Monday, November 12, 2007

Is a run scored equal to a run saved?

In my previous post on the subject of Hank Steinbrenner's comment that the game of baseball was "70 percent" pitching, I started with the assumption that saving a run is roughly equivalent to scoring a run. To me, this seems like a safe assumption. However, I've been kicking the idea around and I've decided that I want to examine the issue in more detail. I have come up with a few different ways to look at the issue, and this post presents one of them. With luck, I'll be able to cover the other views in the near future.

The simplest way to examine this question is to use a modified version of Bill James' Pythagorean Theorem of Baseball to analyze how scoring and allowing runs influences a team's expected winning percentage. The "theorem," which gets its name from its resemblance to the Pythagorean Theorem proper, relates a team's winning percentage to its runs scored and runs allowed via the formula:

W% = RS^2 / ( RS^2 + RA^2 )

where W% is the team's expected winning percentage, RS is the number of runs the team scored, and RA is the number of runs a team allowed. Naturally, the relationship is not perfect (indeed, for this exercise I am using a slightly modified exponent for increased accuracy), but it does capture the essence of the relationship between run scoring and winning. For example, in 2007 the Yankees scored 968 runs and allowed 777. We would have expected them to win 98.3 games and lose 63.7. In reality, they won 94 and lost 68. They underperformed expectations by 4.3 wins. Historically, this is a fairly standard deviation from expectations.

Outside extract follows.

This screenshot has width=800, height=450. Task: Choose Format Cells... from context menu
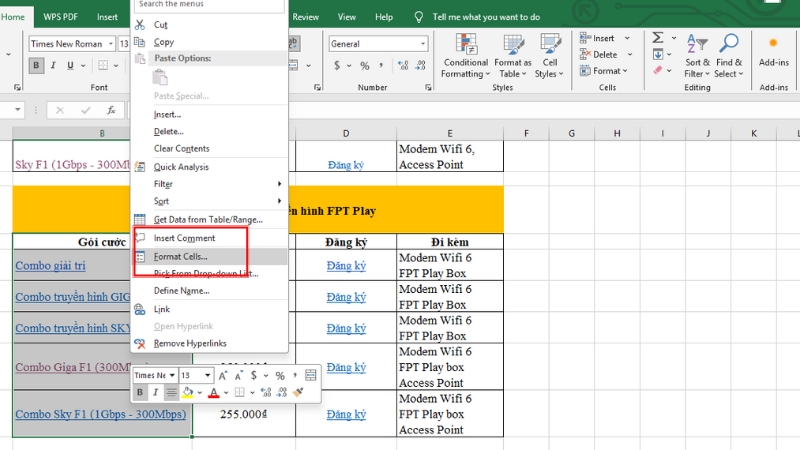pyautogui.click(x=180, y=257)
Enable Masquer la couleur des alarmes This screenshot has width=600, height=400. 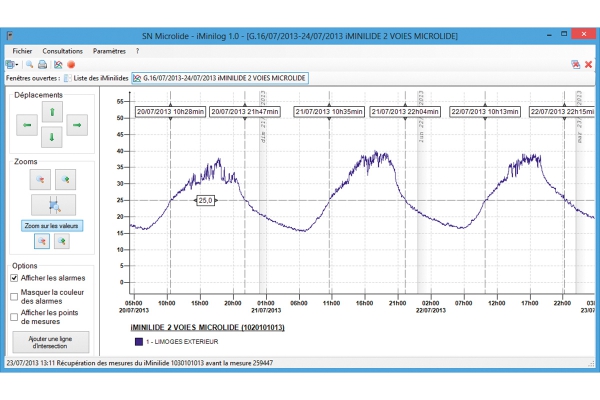pos(14,297)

From this formula, we can examine what happens to a team's expected winning percentage when we vary runs scored and runs allowed. Let's jump into the data.

Here you can see a spreadsheet where I've calculated the expected winning percentages for all combinations of RS and RA between 500 and 1000 in increments of 25 runs. The first thing that you should notice is the line where RS is equal to RA. As it should be, this line shows us that a team that scores as much as it allows should always expect a .500 winning percentage. If you did not expect this, it may be time for a refresher on basic math.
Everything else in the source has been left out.